# Is the August - October time frame too late to find a good maid/nanny?



## lutzkk (Aug 18, 2011)

Hello everyone,

We are moving to Dubai after Ramadan in mid August. We'll be in temp housing for 30-60 days until we secure our villa, hopefully on the Palm. I've been watching the classifieds on the Expat Woman website where maids/nannies are looking for work and families moving back home are looking to secure a good family for the nanny they have to leave behind. My question is, will the "cream of the crop" maids/nannies already been off the market by the time we are ready to hire someone? I wouldn't think many families would be moving back at the end of the summer....to enjoy that last blast of Dubai heat. 

Any thoughts on this one?

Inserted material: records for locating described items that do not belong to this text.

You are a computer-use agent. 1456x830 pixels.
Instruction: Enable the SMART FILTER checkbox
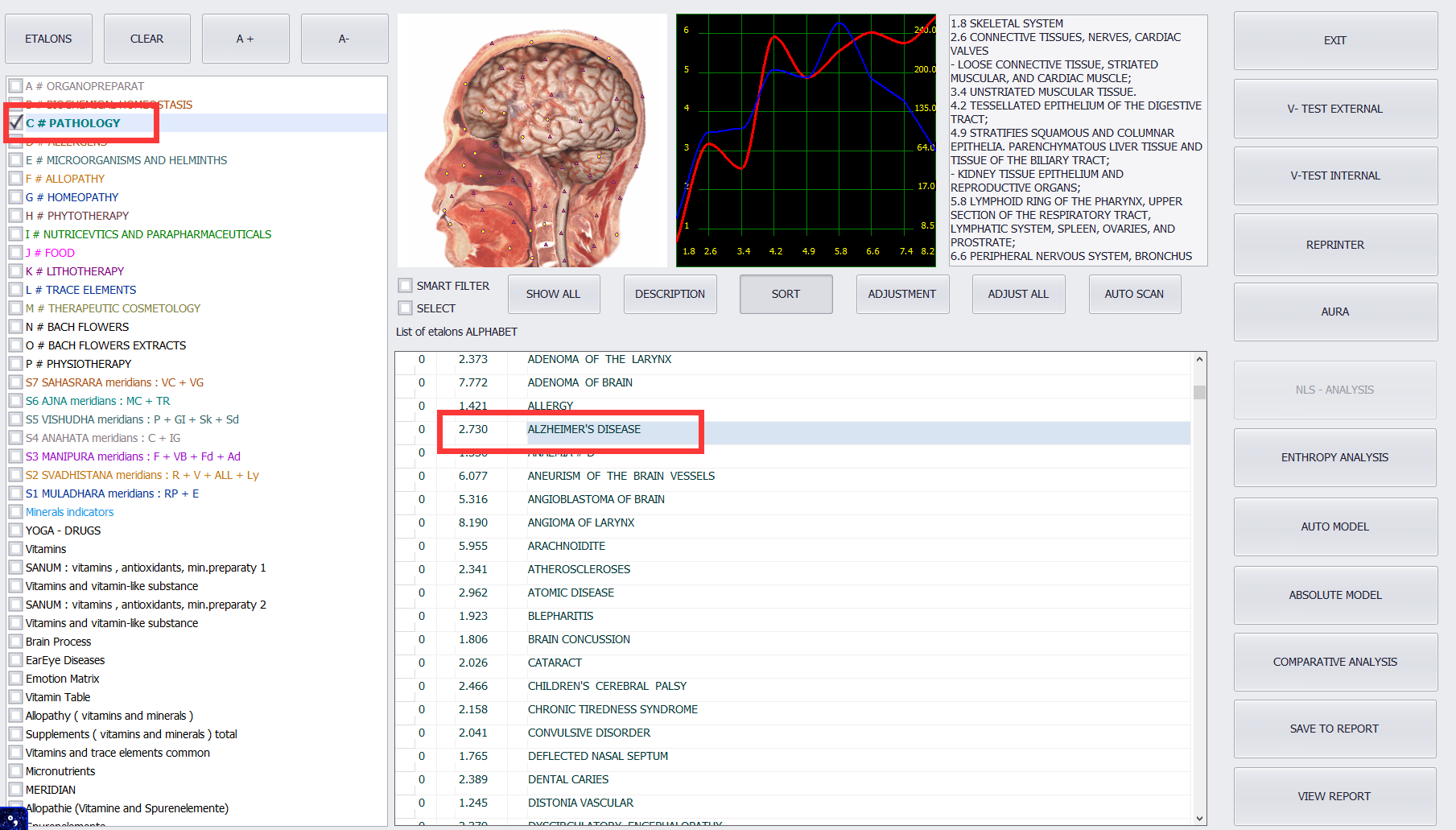point(406,286)
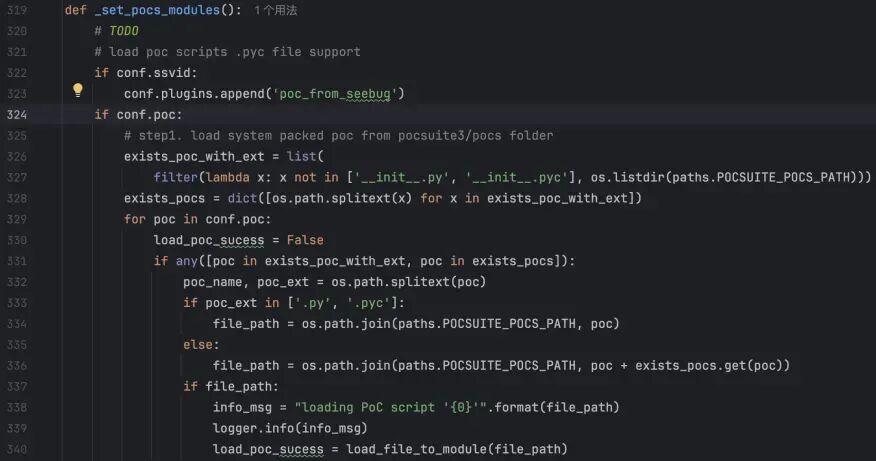Click the conf.ssvid condition
Image resolution: width=876 pixels, height=461 pixels.
pyautogui.click(x=153, y=73)
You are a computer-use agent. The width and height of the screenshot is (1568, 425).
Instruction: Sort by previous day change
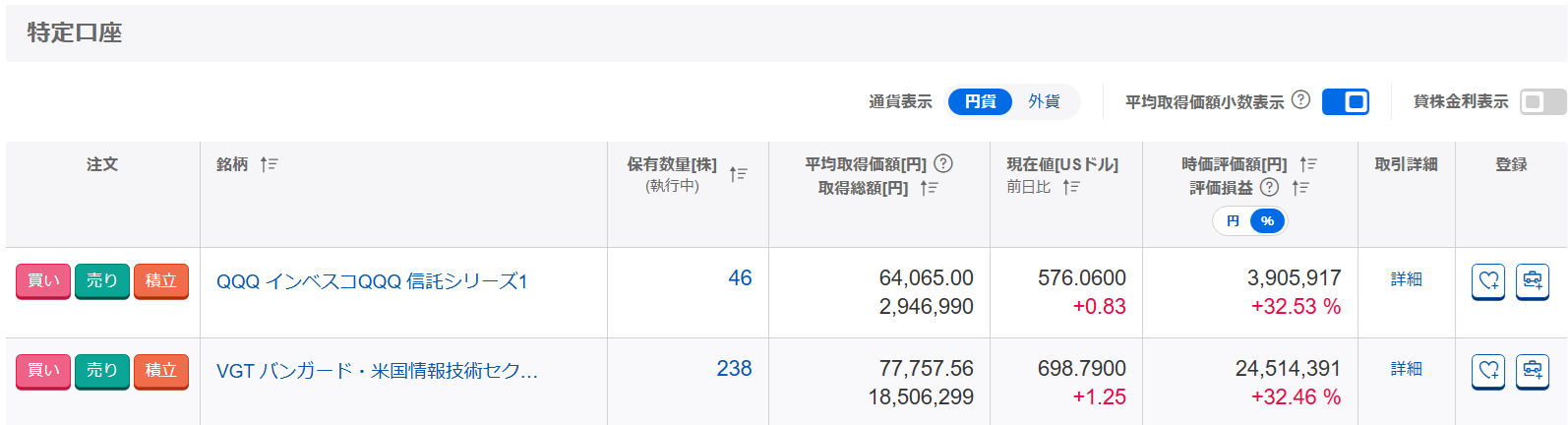coord(1071,187)
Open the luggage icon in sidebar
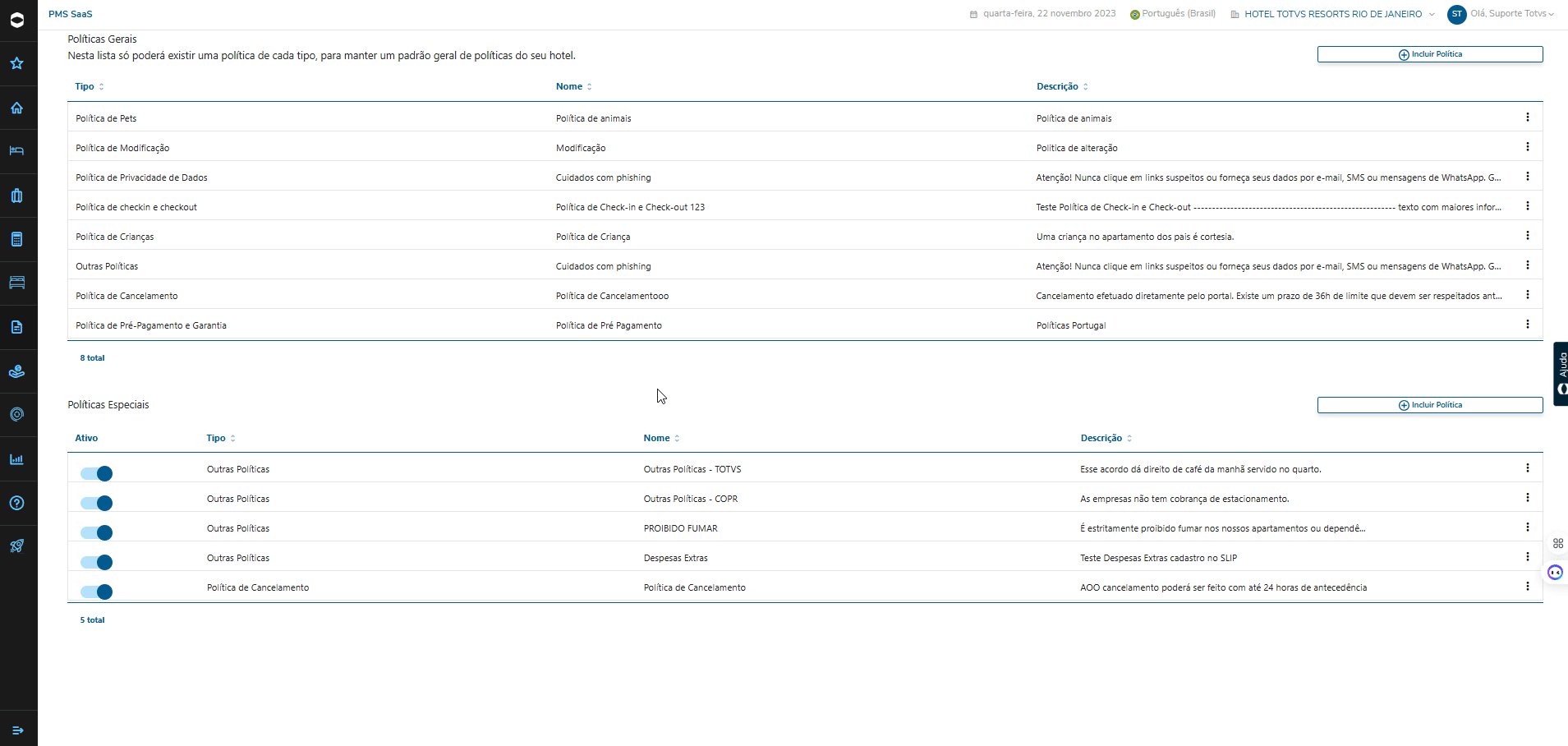1568x746 pixels. (x=16, y=196)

Many thanks!


----------



## Gavtek (Aug 23, 2009)

I don't think it makes the slightest bit of difference what month you hire a maid (and be under no illusions, you're hiring a maid who you will leave your kids with - not a nanny).

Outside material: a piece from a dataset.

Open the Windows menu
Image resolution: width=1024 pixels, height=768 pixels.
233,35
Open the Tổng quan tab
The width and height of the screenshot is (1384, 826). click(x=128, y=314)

But please, for the love of God, do not take any advice from anyone on that awful Expat Woman site on how to treat your maid, treat her with respect, treat her like she's a human being. Most maids would be better off in a Nazi concentration camp than they would in Sharon from Essex's villa in Arabian Ranches.


----------



## lutzkk (Aug 18, 2011)

Gavtek said:


> I don't think it makes the slightest bit of difference what month you hire a maid (and be under no illusions, you're hiring a maid who you will leave your kids with - not a nanny).
> 
> But please, for the love of God, do not take any advice from anyone on that awful Expat Woman site on how to treat your maid, treat her with respect, treat her like she's a human being. Most maids would be better off in a Nazi concentration camp than they would in Sharon from Essex's villa in Arabian Ranches.

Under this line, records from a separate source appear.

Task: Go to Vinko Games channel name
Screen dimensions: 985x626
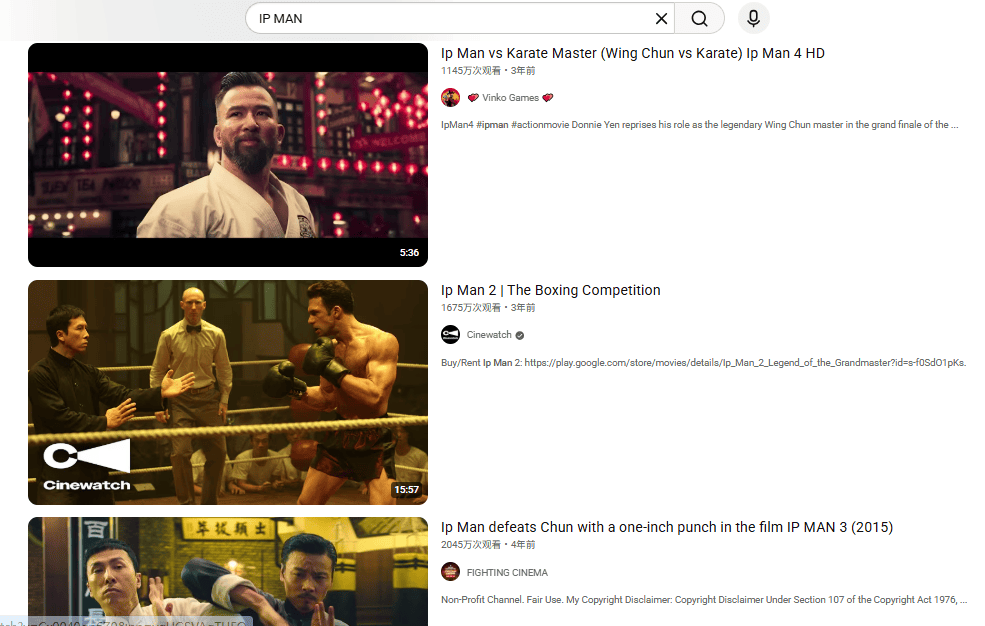Action: [510, 98]
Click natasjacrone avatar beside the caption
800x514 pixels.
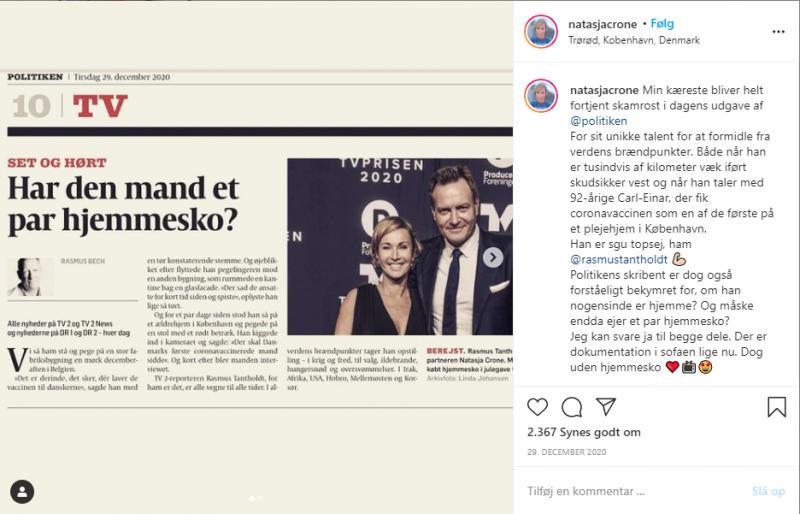541,96
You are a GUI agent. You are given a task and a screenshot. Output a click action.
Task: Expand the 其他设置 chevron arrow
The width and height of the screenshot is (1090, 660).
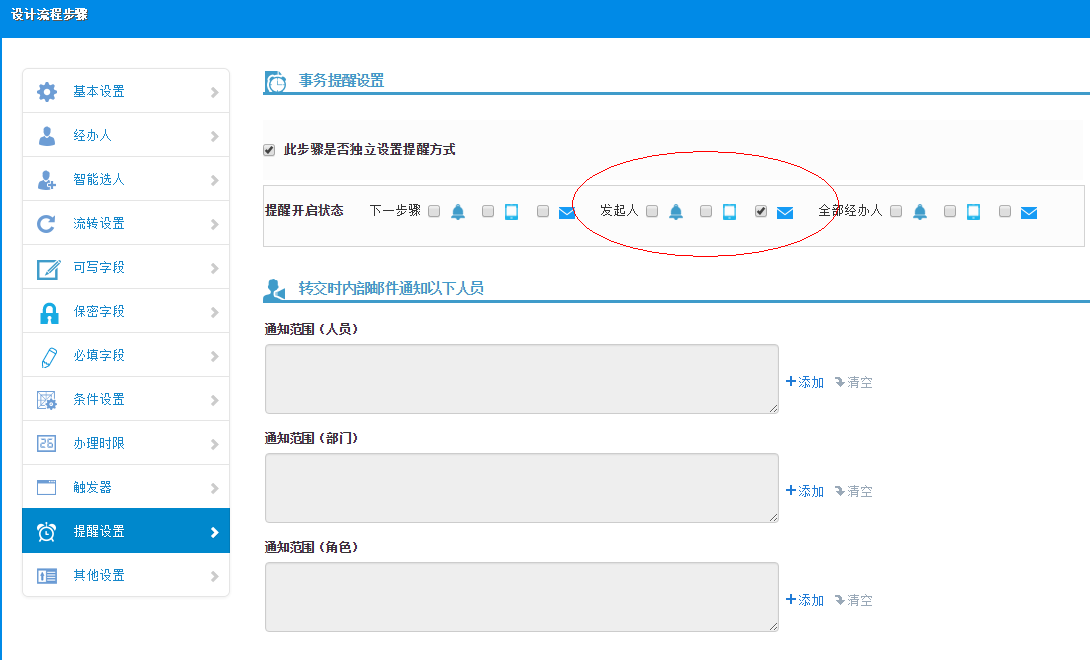pyautogui.click(x=214, y=576)
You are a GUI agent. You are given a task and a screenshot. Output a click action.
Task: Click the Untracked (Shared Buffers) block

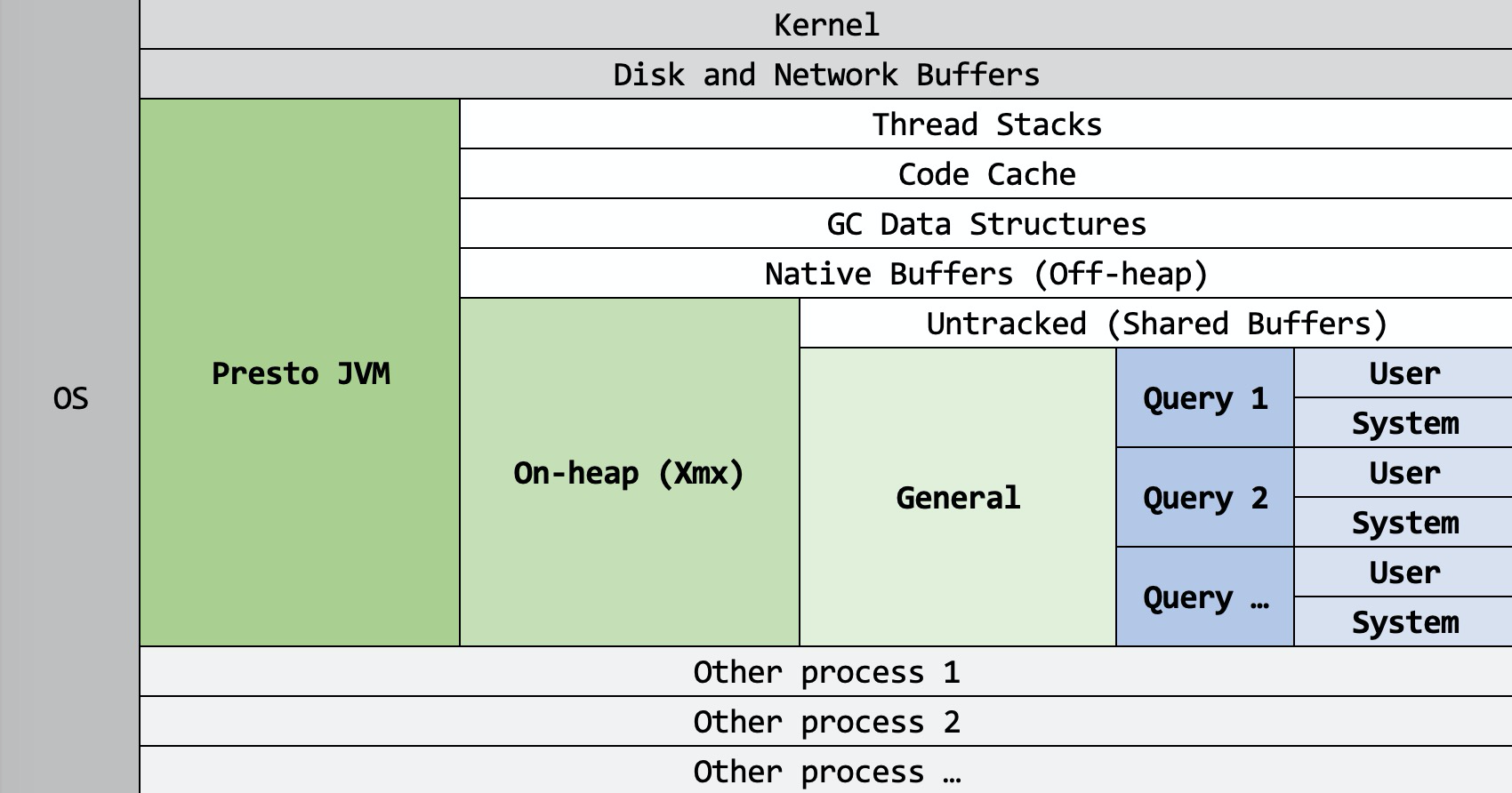1156,324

Wow, Gavtek, I didn't know that site had such a bad reputation! My husband and I have talked about how some maids are treated there and how sad it is. We are in Texas now and adore our nanny, who we are heartbroken to leave behind. She is part of our family. I am praying we will find someone in Dubai who we feel similarly about. I did see one post on that site from a woman who seemed to have unrealistic expectations (pretty sad actually) for her maid/nanny.

But back to my question, thanks for your response. I do hope we aren't missing a prime window of hiring. I've seen a few ads from families moving back home who are trying to help their wonderful maid find a new (and good/appropriate) sponsor. Just hope to capitalize on one of these.

Thanks again.

On another note, I see you live on The Palm. How do you like it there? Any specific pros/cons you'd like to share? That is at the top of our list for housing.

Have a great day! My husband is in Dubai right now and said it is already pretty hot. Oh boy.


----------



## Pink Fairie (Sep 9, 2011)

I did see one post on that site from a woman who seemed to have unrealistic expectations (pretty sad actually) for her maid/nanny.
[/QUOTE]

Was that the one who in response to another woman asking what are the usual duties of a maid proceeded to list the most ridiculous of 'jobs' for her maid to do?? If its the same, I saw that too and thought no way would you treat someone like that!?! If I was ever to get any homehelp they would have to integrate into our family and I would hope in return we would be treated as her family too. Some women dont work a day in their lives and still dont expect to lift a finger in their homes incase they chip a false nail! Sad as.....


----------



## MaidenScotland (Jun 6, 2009)

Pink Fairie said:


> I did see one post on that site from a woman who seemed to have unrealistic expectations (pretty sad actually) for her maid/nanny.


Was that the one who in response to another woman asking what are the usual duties of a maid proceeded to list the most ridiculous of 'jobs' for her maid to do?? If its the same, I saw that too and thought no way would you treat someone like that!?! If I was ever to get any homehelp they would have to integrate into our family and I would hope in return we would be treated as her family too. Some women dont work a day in their lives and still dont expect to lift a finger in their homes incase they chip a false nail! Sad as.....[/QUOTE]



Sadly some expats think they have suddenly become Madame when back home they couldnt afford a mrs scrubbit for more than a couple of hours once a week,


----------



## Pink Fairie (Sep 9, 2011)

MaidenScotland said:


> Sadly some expats think they have suddenly become Madame when back home they couldnt afford a mrs scrubbit for more than a couple of hours once a week,


Too true!!


----------



## Jynxgirl (Nov 27, 2009)

Lovely expat woman. It is good for a laugh most the time. Went to one get together and was worst experience... I could of kicked my boss for directing me to that site to actually finds friends. Those women were soooo ugghhhhhhh. I felt like I was in barbie land of fakeness. 

That site makes me realize why so many married men are at the bars here and seem to always want to go home with anyone as to not go home to their wife.... 

People are moving from here ALWAYS. You will never have a problem finding someone leaving. But if you havent noticed, it is finding a decent maid, that is the problem. Something seems to kill their work ethic after six months or so... Maybe is watching a family going to eat out at brunch each week for 1000+ dirhams and realizing you work six days a week for less then what they eat out on one time.


----------



## lutzkk (Aug 18, 2011)

Pink Fairie said:


> I did see one post on that site from a woman who seemed to have unrealistic expectations (pretty sad actually) for her maid/nanny.


Was that the one who in response to another woman asking what are the usual duties of a maid proceeded to list the most ridiculous of 'jobs' for her maid to do?? If its the same, I saw that too and thought no way would you treat someone like that!?! If I was ever to get any homehelp they would have to integrate into our family and I would hope in return we would be treated as her family too. Some women dont work a day in their lives and still dont expect to lift a finger in their homes incase they chip a false nail! Sad as.....[/QUOTE]

I think that was the one. Didn't sound like this woman actually wanted to be the "mom."


----------